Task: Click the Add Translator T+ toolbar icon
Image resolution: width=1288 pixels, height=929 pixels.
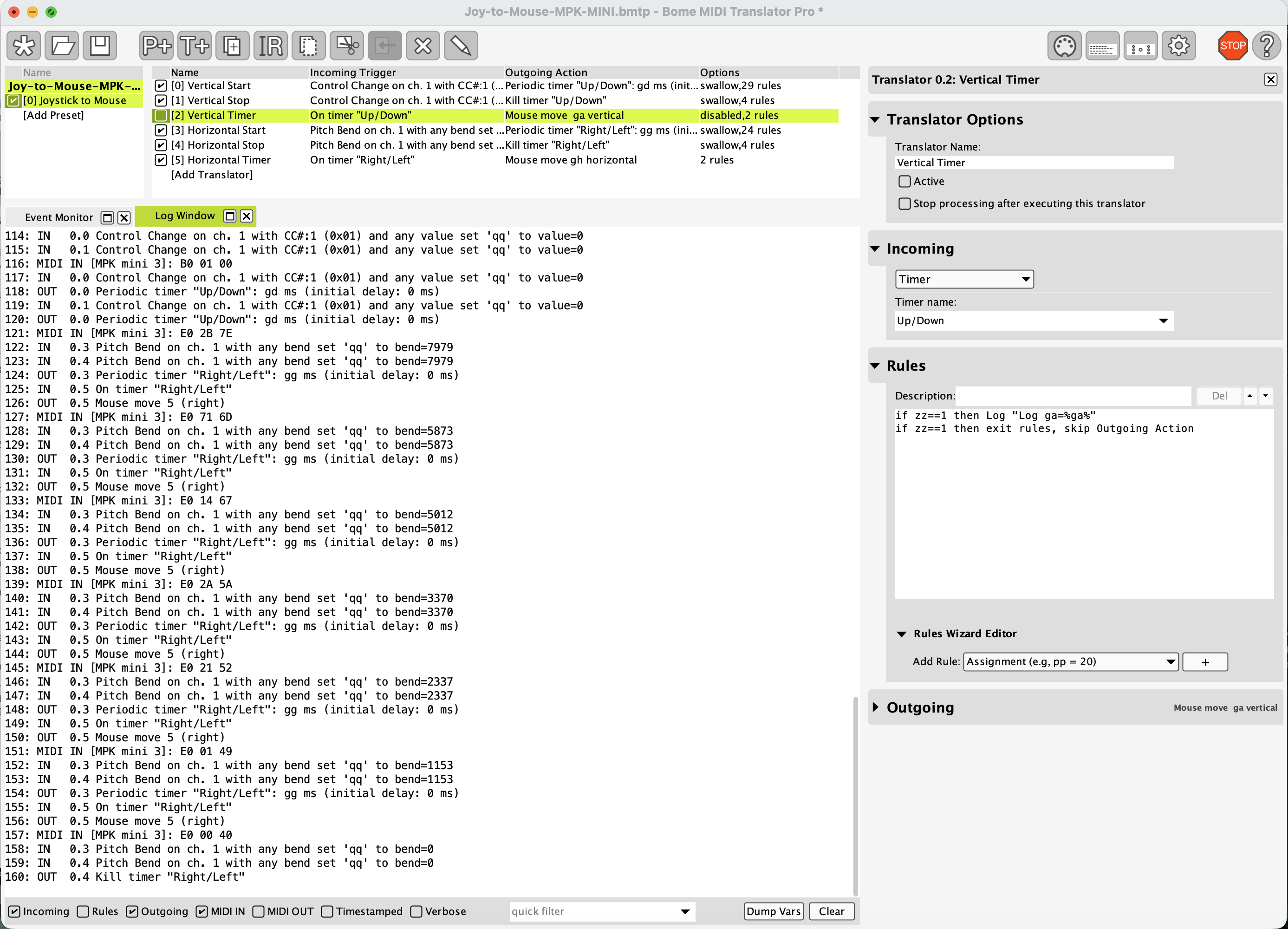Action: (194, 46)
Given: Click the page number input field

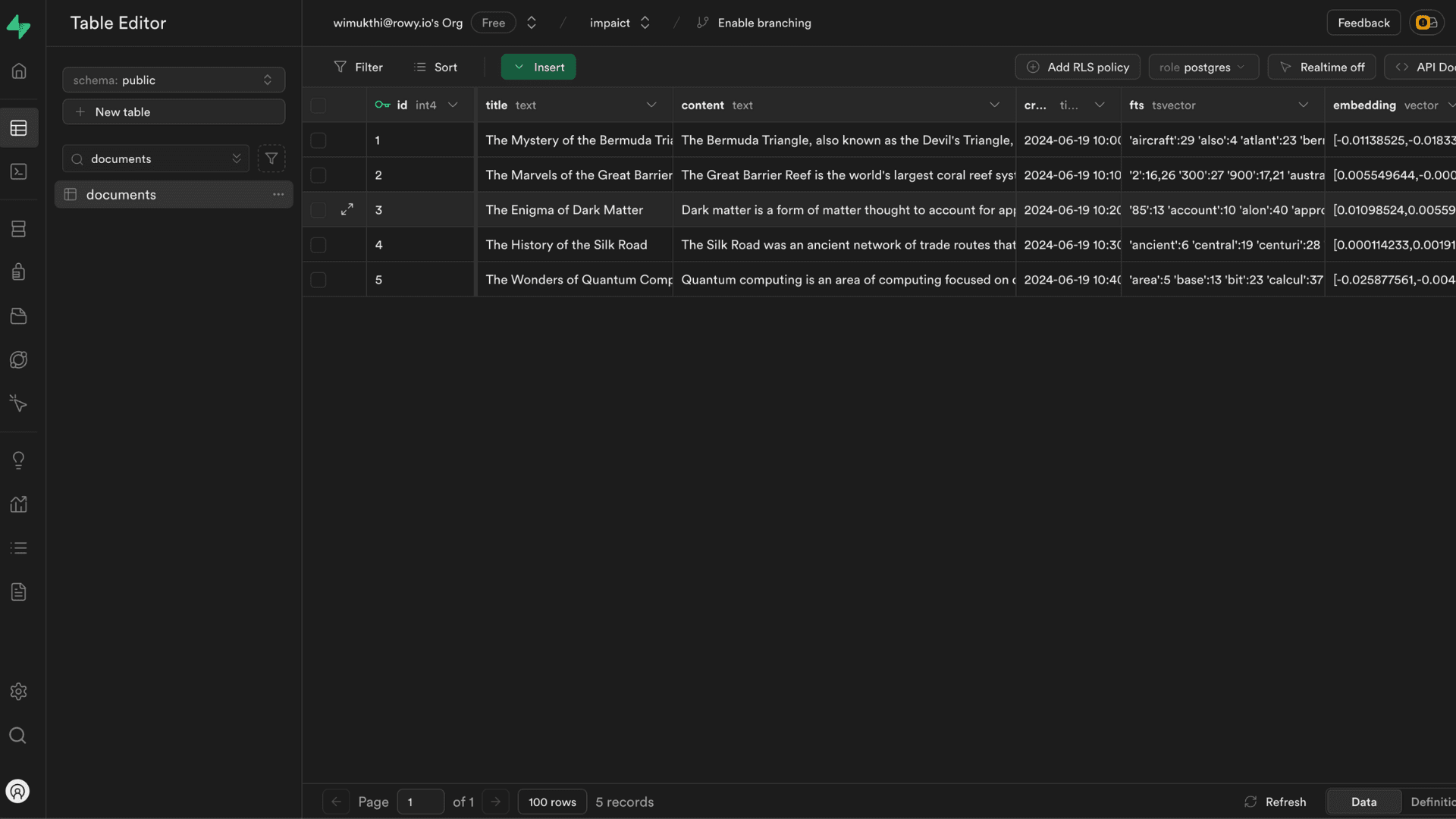Looking at the screenshot, I should [x=420, y=802].
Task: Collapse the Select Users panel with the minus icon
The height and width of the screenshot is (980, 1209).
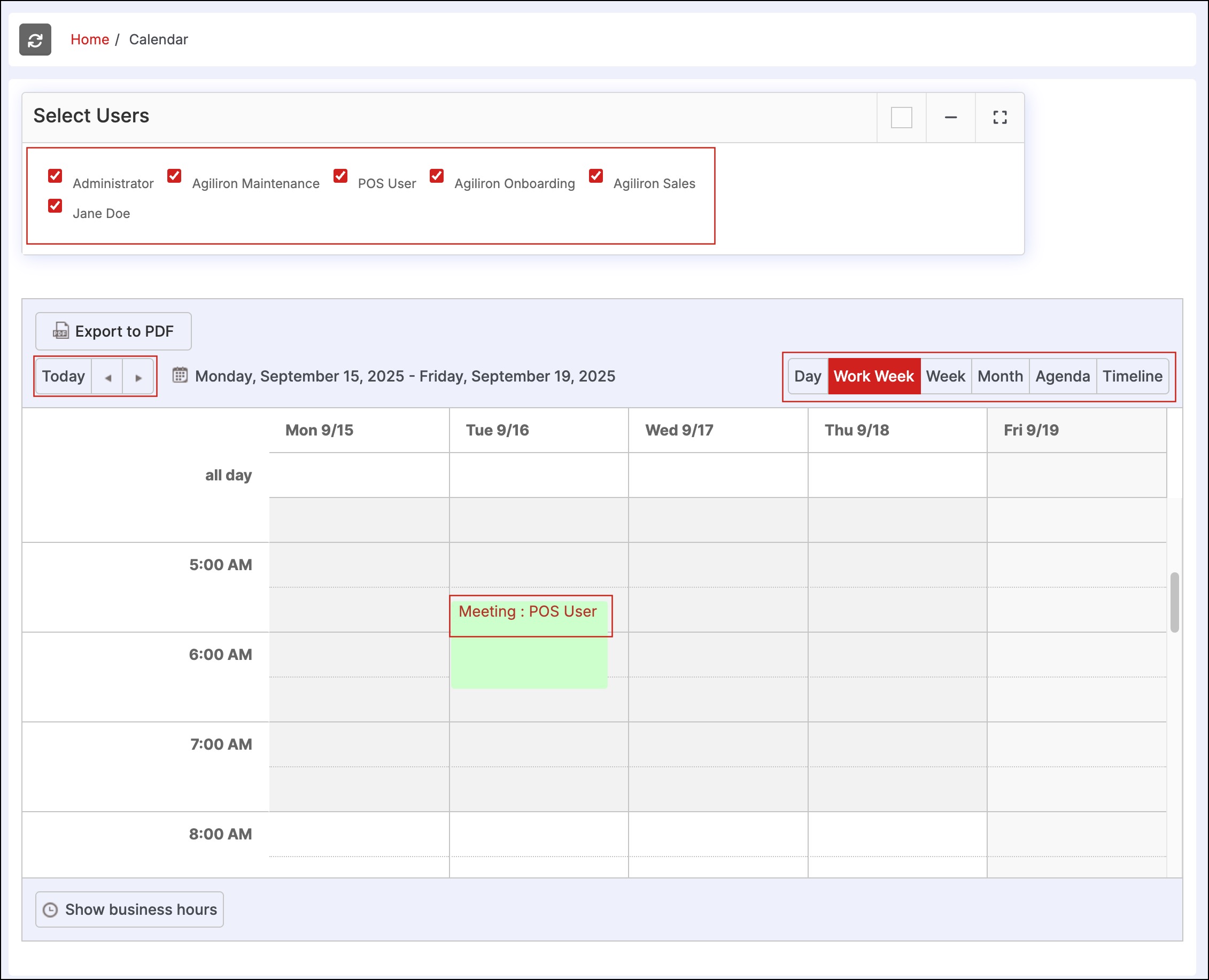Action: 950,118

┄┄┄┄┄┄┄┄┄┄┄┄┄┄┄┄┄┄┄┄

Lines in the records above that carry the word "icon" are to be located and copied.

Task: Click the Add Translator T+ toolbar icon
Task: Collapse the Select Users panel with the minus icon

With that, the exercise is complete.